[BEGIN]
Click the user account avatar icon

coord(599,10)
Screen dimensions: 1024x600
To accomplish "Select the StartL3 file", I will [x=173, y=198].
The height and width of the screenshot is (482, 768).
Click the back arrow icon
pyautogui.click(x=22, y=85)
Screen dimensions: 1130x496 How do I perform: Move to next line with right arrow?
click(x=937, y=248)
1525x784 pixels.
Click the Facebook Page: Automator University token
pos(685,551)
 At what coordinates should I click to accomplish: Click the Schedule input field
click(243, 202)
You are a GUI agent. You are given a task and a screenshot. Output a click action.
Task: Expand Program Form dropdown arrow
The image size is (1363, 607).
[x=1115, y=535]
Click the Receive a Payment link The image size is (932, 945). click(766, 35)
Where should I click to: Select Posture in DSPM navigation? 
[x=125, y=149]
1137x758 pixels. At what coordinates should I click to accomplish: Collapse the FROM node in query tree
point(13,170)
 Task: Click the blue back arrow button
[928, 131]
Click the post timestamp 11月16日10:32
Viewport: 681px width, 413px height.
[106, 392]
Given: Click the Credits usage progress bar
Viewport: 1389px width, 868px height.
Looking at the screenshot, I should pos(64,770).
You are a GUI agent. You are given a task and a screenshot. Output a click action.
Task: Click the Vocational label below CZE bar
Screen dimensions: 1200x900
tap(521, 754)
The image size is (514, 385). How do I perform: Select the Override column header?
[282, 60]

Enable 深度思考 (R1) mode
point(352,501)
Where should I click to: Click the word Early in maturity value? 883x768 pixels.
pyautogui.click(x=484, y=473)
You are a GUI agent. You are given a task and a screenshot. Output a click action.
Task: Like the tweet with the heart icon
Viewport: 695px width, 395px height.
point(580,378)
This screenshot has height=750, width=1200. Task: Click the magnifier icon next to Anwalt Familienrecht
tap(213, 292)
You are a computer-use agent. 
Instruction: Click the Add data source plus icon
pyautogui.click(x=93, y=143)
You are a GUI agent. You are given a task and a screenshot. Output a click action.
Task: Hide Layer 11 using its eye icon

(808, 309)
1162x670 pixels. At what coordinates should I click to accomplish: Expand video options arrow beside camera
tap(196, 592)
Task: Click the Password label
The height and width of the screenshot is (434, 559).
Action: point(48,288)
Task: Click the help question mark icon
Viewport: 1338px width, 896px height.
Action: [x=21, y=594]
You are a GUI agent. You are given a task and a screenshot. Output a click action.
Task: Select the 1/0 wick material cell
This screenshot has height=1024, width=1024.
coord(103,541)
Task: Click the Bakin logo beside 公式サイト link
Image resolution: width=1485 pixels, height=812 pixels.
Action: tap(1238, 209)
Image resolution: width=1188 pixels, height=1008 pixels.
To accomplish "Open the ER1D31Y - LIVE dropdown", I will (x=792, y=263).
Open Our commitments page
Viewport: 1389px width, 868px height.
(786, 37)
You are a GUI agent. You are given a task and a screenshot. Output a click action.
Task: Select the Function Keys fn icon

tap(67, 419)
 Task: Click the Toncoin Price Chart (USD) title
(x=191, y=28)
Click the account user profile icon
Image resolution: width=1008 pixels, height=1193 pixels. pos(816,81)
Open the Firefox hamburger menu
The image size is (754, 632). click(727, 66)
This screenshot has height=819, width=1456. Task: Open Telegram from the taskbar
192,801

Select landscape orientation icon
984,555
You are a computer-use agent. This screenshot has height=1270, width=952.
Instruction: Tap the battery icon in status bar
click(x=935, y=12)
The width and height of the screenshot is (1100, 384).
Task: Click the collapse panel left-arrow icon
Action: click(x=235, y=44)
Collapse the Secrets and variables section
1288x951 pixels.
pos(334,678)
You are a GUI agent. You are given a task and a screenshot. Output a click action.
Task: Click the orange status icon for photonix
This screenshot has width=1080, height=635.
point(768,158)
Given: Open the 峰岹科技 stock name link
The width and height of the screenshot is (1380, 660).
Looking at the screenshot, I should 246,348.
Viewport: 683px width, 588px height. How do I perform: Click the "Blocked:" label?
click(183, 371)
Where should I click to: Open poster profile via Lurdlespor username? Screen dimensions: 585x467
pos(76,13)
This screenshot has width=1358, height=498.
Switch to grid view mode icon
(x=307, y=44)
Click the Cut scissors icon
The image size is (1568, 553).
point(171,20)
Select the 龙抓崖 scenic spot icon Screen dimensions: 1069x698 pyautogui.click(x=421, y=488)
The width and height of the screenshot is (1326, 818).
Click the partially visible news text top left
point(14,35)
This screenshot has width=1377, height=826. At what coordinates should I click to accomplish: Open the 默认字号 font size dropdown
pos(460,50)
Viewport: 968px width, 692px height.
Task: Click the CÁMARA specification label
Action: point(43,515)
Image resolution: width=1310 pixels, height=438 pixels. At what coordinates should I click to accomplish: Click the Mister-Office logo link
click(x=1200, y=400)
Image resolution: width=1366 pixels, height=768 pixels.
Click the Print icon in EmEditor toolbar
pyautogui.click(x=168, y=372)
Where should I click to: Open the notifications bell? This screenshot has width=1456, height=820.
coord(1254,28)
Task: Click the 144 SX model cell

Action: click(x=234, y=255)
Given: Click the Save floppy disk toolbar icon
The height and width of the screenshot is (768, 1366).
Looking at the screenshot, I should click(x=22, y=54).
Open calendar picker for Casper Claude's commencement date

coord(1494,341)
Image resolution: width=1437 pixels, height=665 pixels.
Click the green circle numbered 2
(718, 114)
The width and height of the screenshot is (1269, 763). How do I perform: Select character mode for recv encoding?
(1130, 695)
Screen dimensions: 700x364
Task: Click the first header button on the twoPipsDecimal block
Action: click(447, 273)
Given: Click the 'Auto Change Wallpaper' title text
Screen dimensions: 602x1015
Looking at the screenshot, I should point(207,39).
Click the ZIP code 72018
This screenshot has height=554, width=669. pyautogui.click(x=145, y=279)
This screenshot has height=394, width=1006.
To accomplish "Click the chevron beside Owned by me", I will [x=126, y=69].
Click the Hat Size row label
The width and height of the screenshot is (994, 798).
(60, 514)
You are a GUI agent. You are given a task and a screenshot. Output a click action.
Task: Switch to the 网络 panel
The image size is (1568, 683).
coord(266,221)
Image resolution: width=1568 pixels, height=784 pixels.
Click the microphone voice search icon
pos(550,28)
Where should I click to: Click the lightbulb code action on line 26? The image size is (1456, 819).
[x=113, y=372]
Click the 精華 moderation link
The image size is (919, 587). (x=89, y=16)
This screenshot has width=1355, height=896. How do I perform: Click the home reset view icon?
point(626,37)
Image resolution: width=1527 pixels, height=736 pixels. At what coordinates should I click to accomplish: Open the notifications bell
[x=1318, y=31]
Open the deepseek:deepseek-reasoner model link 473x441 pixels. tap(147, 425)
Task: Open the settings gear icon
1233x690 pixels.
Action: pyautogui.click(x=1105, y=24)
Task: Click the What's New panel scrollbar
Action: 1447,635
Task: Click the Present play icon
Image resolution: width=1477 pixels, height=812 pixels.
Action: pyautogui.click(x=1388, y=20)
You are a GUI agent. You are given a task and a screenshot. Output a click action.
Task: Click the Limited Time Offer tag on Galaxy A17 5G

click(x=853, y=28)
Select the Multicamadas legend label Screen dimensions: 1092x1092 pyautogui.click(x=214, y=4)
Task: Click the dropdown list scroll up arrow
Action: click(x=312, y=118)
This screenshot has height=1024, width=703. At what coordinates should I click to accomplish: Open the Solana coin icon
[END]
*REQUIRED TASK*
Return every line above that contains the word "account", copying each one unchanged.

*ANSWER*
Click the user account avatar icon
Click the account user profile icon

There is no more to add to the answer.